[EXTRACT PROVIDED]
○ ○ ○ ○ ○ ○ ○

In the Interest of R. D. B.

SMITH, Presiding Judge.

The juvenile court terminated the natural mother’s parental rights to her two-year-old son, R. D. B. The mother appeals, challenging the sufficiency of the evidence supporting termination, as well as the child’s post-termination placement.1 For reasons that follow, we affirm.

1. When reviewing an order terminating parental rights, we construe the evidence in the light most favorable to the juvenile court’s ruling. In the Interest of P. A. T. L., 264 Ga. App. 901 (592 SE2d 536) (2003). We do not weigh the evidence or resolve issues of witness credibility, but merely determine “whether any rational trier of fact could have found by clear and convincing evidence that the natural parent’s rights to custody have been lost.” (Citation omitted.) Id.

So viewed, the evidence showed that R. D. B. was born on November 13, 2004. Following the birth, both the mother and the *77baby tested positive for methamphetamine, and R. D. B. was removed from the mother’s custody on November 16, 2004. Although the child stayed briefly with his father, the Department of Family and Children Services (“DFACS”) removed him in December 2004, and the juvenile court adjudicated him deprived based on the mother’s substance abuse. R. D. B. was placed with foster parents, with whom he was still living when the juvenile court held a termination hearing approximately two years later.

○ ○ ○ ○ ○ ○ ○

[DATA BLOCK]
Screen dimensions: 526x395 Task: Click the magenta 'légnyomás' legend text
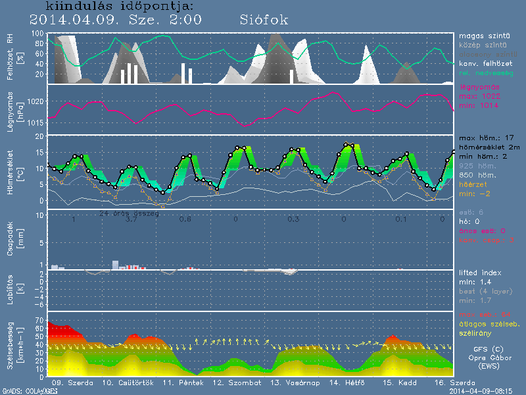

○ ○ ○ ○ ○ ○ ○

[TASK A]
According to the court opinion on R. D. B. above, on what basis did the juvenile court adjudicate the child deprived? Explain in one to three sentences.
[TASK B]
Write the next part of the court opinion on R. D. B., beginning after its final sentence.

[YOUR RESPONSE A]
The juvenile court adjudicated R. D. B. deprived based on the mother's substance abuse. After his birth, both the mother and the baby tested positive for methamphetamine. In December 2004, DFACS removed the child from his father, with whom he had briefly stayed.

[YOUR RESPONSE B]
DFACS developed a case plan for the mother, requiring her to obtain a substance abuse assessment and follow all treatment recommendations; complete a substance abuse treatment program; submit to random drug screens; remain drug free for six consecutive months; complete parenting classes; obtain a psychological evaluation and comply with treatment recommendations; maintain a source of income and suitable housing; and pay child support. The case plan also obligated the mother to attend all scheduled visits with her child and keep DFACS informed of any change in her address and telephone number. The juvenile court approved the case plan in January 2005.

In subsequent citizen panel reviews held in March and June 2005, the panel noted that the mother’s whereabouts were unknown, she had not made progress on her case plan, and she failed to attend many of her scheduled visits with R. D. B. Then, on August 19, 2005, the mother was incarcerated for possession with intent to distribute methamphetamine, her second drug-related conviction. Although she received a ten-year sentence and was still incarcerated at the time of the termination hearing, she asserted that she might be eligible for release at “the end of 2007.”

DFACS petitioned to terminate the mother’s parental rights in May 2006. But prior to the termination hearing, the mother requested that R. D. B. be placed in the permanent custody of his maternal grandmother. At that point, DFACS attempted to withdraw the petition, recommending that custody be transferred to the grandmother. R. D. B.’s foster parents intervened, objected to the withdrawal, and were permitted by the juvenile court to pursue the termination petition.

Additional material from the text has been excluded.